Restaurant information
- Established: 1947
- Owner: Dennis Sabbadini
- Head chef: Ashish Varma
- Food type: Italian
- Location: 20 Meyers Place, Melbourne, 3000, Australia

= The Waiters Restaurant =

Italian restaurant in Melbourne, Australia

The Waiter's Restaurant is an Italian restaurant in Melbourne, Australia, described as a "Melbourne institution". Founded in 1947 as the Italian Waiter's Club, it was initially a place for waiters (mainly of Italian and Spanish heritage) to have a meal, a drink, and play cards after their work – in breach of the very strict liquor licensing laws in place at the time. As such, it became popular with other late night workers such as reporters and policemen.

The restaurant is located up a "steep flight of stairs [leading to] a plain white door" suggesting "a no-frills massage parlour rather than a no-frills Italian food joint".

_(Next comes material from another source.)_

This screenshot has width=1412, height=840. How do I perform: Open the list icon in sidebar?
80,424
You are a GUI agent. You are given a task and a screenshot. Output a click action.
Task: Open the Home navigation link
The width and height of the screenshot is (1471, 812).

In 1978, the restaurant was the venue of a siege when 19-year-old Amos Atkinson, armed with two shotguns, held 30 people hostage and demanded the release of his associate, Melbourne underworld figure Mark "Chopper" Read. After shots were fired, Atkinson's unimpressed mother was brought to the restaurant by police to act as go-between, still wearing her nightclothes and dressing-gown; she proceeded to hit her son over the head with her handbag and ordered him to "stop being so stupid". Atkinson subsequently surrendered, and was later jailed for five years.